In the piece about the Miocene rainforest biome, retype the passage starting with "Selected plant taxa" and going on through "2010 to 2019.".

*EXCERPT PROVIDED:*
━━━━
Hexbyte Glen Cove Newly discovered Miocene biome sheds light on rainforest evolution

Hexbyte Glen Cove

Selected plant taxa from the Zhangpu biota. Credit: NIGPAS

An international research group led by Prof. Wang Bo and Prof. Shi Gongle from the Nanjing Institute of Geology and Palaeontology of the Chinese Academy of Sciences (NIGPAS) has collected approximately 25,000 fossil-containing amber samples and about 5,000 fossil plants in Zhangpu County, Fujian Province, southeast China from 2010 to 2019.

Their findings were published in Science Advances on April 30.

The Zhangpu biota, including amber biota and co-occurring megafossils, is the richest tropical seasonal biota discovered so far. It reveals that extraordinary species diversity existed within a 14.7 million-year-old tropical rainforest and sheds light on the evolution of the rainforest.
━━━━
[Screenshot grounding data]
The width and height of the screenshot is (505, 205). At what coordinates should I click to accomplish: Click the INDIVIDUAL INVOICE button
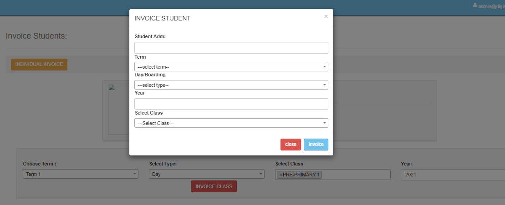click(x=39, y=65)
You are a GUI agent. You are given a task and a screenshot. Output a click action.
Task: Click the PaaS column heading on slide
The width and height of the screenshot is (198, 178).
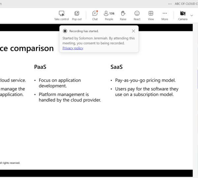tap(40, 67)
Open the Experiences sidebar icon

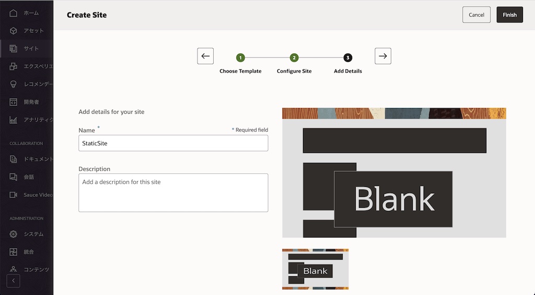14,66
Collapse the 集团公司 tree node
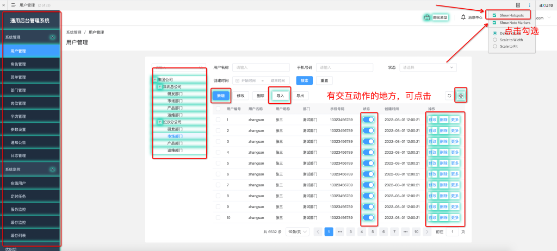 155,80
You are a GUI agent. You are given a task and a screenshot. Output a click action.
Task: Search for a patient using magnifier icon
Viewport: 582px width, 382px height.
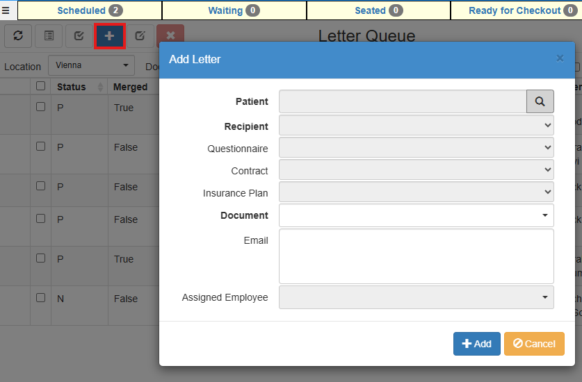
━━━━
*COMPLETED TASK:*
Selected plant taxa from the Zhangpu biota. Credit: NIGPAS

An international research group led by Prof. Wang Bo and Prof. Shi Gongle from the Nanjing Institute of Geology and Palaeontology of the Chinese Academy of Sciences (NIGPAS) has collected approximately 25,000 fossil-containing amber samples and about 5,000 fossil plants in Zhangpu County, Fujian Province, southeast China from 2010 to 2019.